Planning for Recovery

The Barracuda Backup service was designed with recovery in mind. Administrators manage the device through a Web interface. Because all critical data is kept offsite and administrative instructions are sent from the Web interface down to the Backup server, nothing critical is lost if the server is damaged. Barracuda Networks provides a number of tools and protocols to access and restore data either from the local box or from the cloud. This includes the Web interface, the Barracuda Restore Tool, WebDAV, and even FTP. A business can begin restoring data from the cloud as soon as it has connectivity. In the event that local backup server is a total loss, and there is a significant amount of data that needs to be restored quickly, Barracuda Networks Technical Support can load data on a hard drive or a replacement Barracuda Backup Server and ship it.

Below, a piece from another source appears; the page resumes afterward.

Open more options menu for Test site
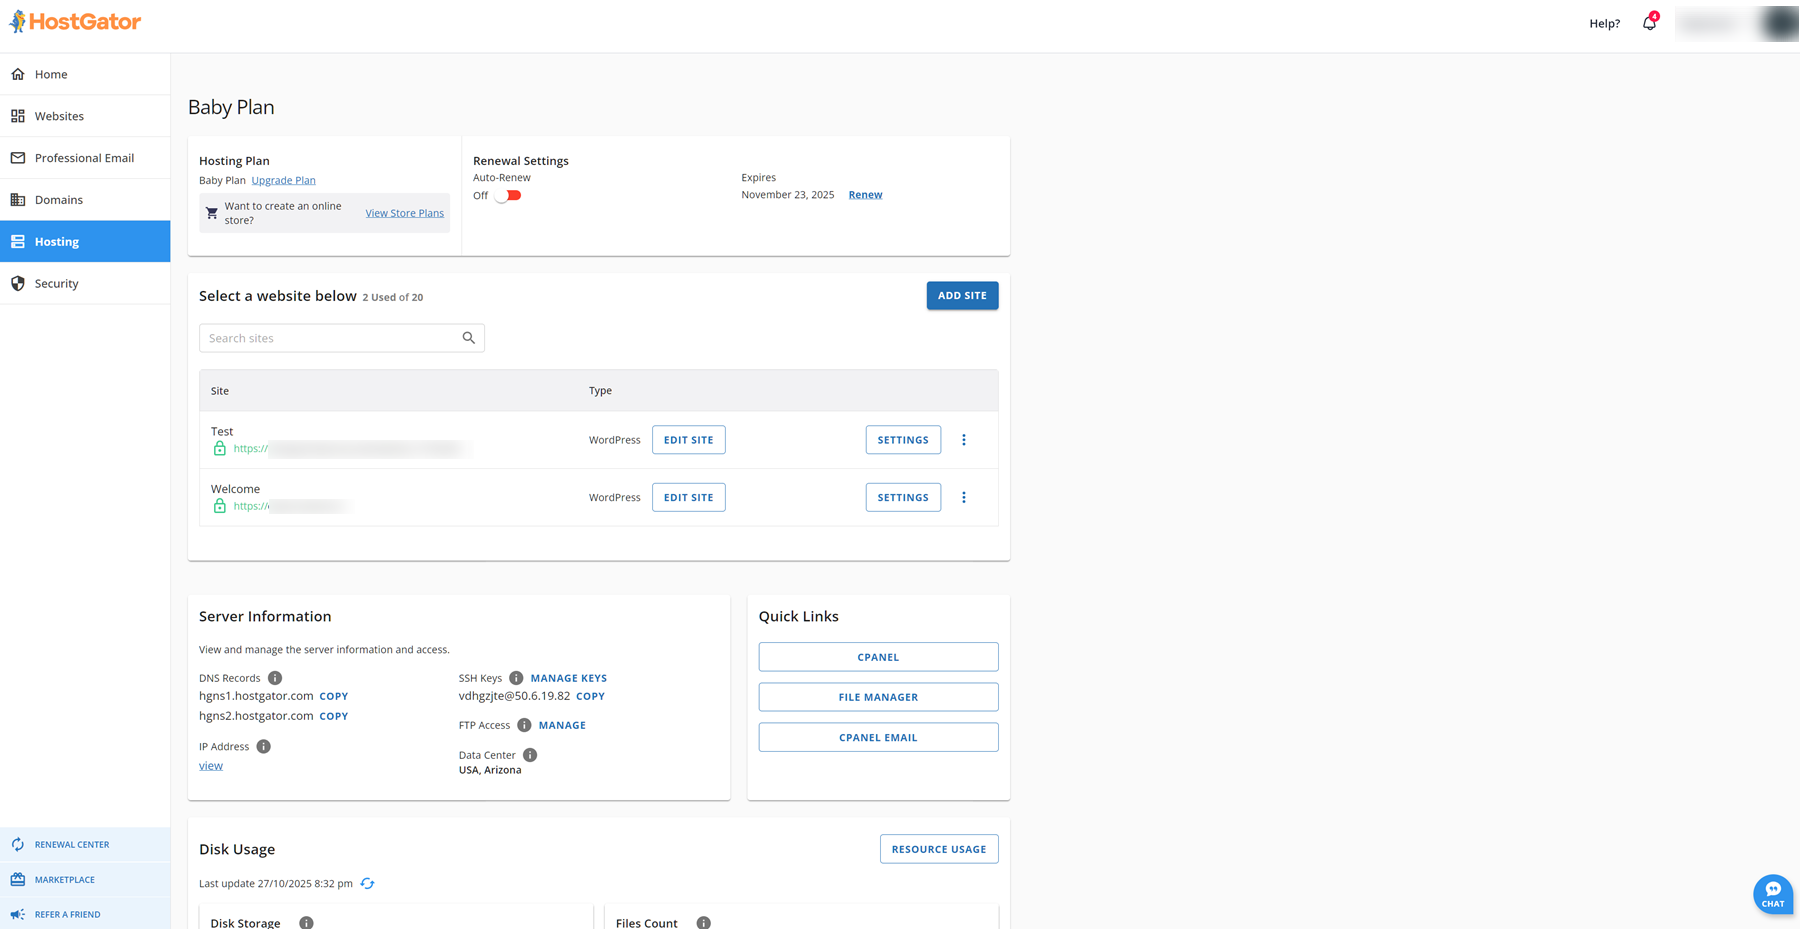The image size is (1800, 929). pyautogui.click(x=964, y=440)
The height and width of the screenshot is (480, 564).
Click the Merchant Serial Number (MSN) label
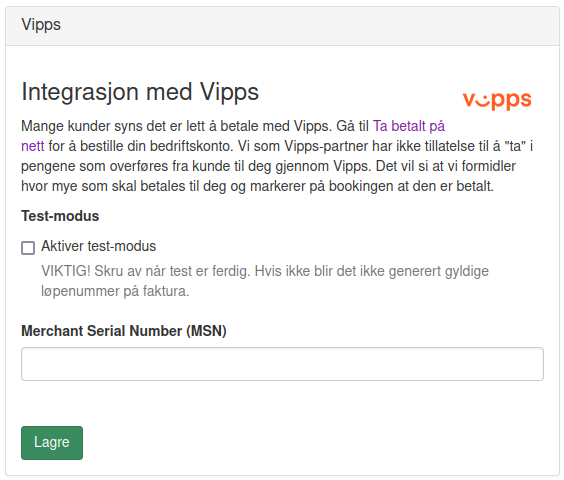(124, 331)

Don’t Get Caught Unprepared

Clearly, neglecting to protect data until disaster strikes is an extremely high-stakes risk. In the event of a disaster, the likelihood for a company’s survival drops dramatically without access to critical data like company financials, accounts payable records, or customer records.

The overwhelming dependence of modern businesses and organizations on information to operate and remain profitable dictates the necessity of an affordable plan that allows for full and immediate recovery. A business should never be in a position where all of their data exists on a single device or at a single location. As a result of advances in technology and design, organizations can now manage these together at an affordable rate.